Item coordinate data:
━━━━━━━━━━━━━━━━━━━━

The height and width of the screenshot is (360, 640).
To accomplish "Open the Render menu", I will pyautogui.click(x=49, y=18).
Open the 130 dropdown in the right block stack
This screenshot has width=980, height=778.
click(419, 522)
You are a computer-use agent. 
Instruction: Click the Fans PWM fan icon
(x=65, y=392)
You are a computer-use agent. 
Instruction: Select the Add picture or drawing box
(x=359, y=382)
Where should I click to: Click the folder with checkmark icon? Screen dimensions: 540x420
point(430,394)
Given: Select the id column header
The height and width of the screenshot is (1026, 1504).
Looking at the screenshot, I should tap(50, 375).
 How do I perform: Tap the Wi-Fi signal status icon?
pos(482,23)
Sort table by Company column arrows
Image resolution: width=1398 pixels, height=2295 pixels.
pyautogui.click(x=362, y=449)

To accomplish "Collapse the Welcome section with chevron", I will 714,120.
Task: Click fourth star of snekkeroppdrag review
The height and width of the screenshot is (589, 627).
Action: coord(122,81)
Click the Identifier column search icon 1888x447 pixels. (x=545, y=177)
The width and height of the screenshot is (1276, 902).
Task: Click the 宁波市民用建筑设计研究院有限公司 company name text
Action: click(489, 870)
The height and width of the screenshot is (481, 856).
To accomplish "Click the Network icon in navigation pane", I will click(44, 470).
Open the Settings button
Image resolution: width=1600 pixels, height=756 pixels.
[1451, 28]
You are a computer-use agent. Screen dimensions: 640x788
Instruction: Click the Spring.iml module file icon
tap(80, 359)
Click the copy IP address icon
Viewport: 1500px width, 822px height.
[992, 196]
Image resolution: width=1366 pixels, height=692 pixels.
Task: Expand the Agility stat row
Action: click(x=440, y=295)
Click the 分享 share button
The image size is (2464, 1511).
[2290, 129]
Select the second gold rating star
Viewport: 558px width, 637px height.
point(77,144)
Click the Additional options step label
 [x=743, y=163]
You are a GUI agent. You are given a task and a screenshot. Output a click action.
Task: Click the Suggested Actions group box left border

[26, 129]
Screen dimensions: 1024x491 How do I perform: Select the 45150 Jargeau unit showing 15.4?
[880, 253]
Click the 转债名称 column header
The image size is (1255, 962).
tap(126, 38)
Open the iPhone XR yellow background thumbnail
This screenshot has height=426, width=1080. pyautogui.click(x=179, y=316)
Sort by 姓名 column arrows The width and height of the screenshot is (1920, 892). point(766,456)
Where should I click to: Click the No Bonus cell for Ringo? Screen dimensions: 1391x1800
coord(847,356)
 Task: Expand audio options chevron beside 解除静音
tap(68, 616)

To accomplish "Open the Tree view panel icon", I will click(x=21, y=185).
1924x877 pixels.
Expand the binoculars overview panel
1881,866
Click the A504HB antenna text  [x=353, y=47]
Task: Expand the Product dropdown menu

━━━━━━━━━━━━━━━━━━━━

Please write out every row above as a JSON list of strings, one string per line, with blank lines left out.

[
  "The height and width of the screenshot is (360, 640).",
  "To accomplish \"Open the Render menu\", I will pyautogui.click(x=49, y=18).",
  "Open the 130 dropdown in the right block stack",
  "This screenshot has width=980, height=778.",
  "click(419, 522)",
  "You are a computer-use agent. ",
  "Instruction: Click the Fans PWM fan icon",
  "(x=65, y=392)",
  "You are a computer-use agent. ",
  "Instruction: Select the Add picture or drawing box",
  "(x=359, y=382)",
  "Where should I click to: Click the folder with checkmark icon? Screen dimensions: 540x420",
  "point(430,394)",
  "Given: Select the id column header",
  "The height and width of the screenshot is (1026, 1504).",
  "Looking at the screenshot, I should tap(50, 375).",
  " How do I perform: Tap the Wi-Fi signal status icon?",
  "pos(482,23)",
  "Sort table by Company column arrows",
  "Image resolution: width=1398 pixels, height=2295 pixels.",
  "pyautogui.click(x=362, y=449)",
  "To accomplish \"Collapse the Welcome section with chevron\", I will 714,120.",
  "Task: Click fourth star of snekkeroppdrag review",
  "The height and width of the screenshot is (589, 627).",
  "Action: coord(122,81)",
  "Click the Identifier column search icon 1888x447 pixels. (x=545, y=177)",
  "The width and height of the screenshot is (1276, 902).",
  "Task: Click the 宁波市民用建筑设计研究院有限公司 company name text",
  "Action: click(489, 870)",
  "The height and width of the screenshot is (481, 856).",
  "To accomplish \"Click the Network icon in navigation pane\", I will click(44, 470).",
  "Open the Settings button",
  "Image resolution: width=1600 pixels, height=756 pixels.",
  "[1451, 28]",
  "You are a computer-use agent. Screen dimensions: 640x788",
  "Instruction: Click the Spring.iml module file icon",
  "tap(80, 359)",
  "Click the copy IP address icon",
  "Viewport: 1500px width, 822px height.",
  "[992, 196]",
  "Image resolution: width=1366 pixels, height=692 pixels.",
  "Task: Expand the Agility stat row",
  "Action: click(x=440, y=295)",
  "Click the 分享 share button",
  "The image size is (2464, 1511).",
  "[2290, 129]",
  "Select the second gold rating star",
  "Viewport: 558px width, 637px height.",
  "point(77,144)",
  "Click the Additional options step label",
  " [x=743, y=163]",
  "You are a GUI agent. You are given a task and a screenshot. Output a click action.",
  "Task: Click the Suggested Actions group box left border",
  "[26, 129]",
  "Screen dimensions: 1024x491 How do I perform: Select the 45150 Jargeau unit showing 15.4?",
  "[880, 253]",
  "Click the 转债名称 column header",
  "The image size is (1255, 962).",
  "tap(126, 38)",
  "Open the iPhone XR yellow background thumbnail",
  "This screenshot has height=426, width=1080. pyautogui.click(x=179, y=316)",
  "Sort by 姓名 column arrows The width and height of the screenshot is (1920, 892). point(766,456)",
  "Where should I click to: Click the No Bonus cell for Ringo? Screen dimensions: 1391x1800",
  "coord(847,356)",
  " Task: Expand audio options chevron beside 解除静音",
  "tap(68, 616)",
  "To accomplish \"Open the Tree view panel icon\", I will click(x=21, y=185).",
  "1924x877 pixels.",
  "Expand the binoculars overview panel",
  "1881,866",
  "Click the A504HB antenna text  [x=353, y=47]",
  "Task: Expand the Product dropdown menu"
]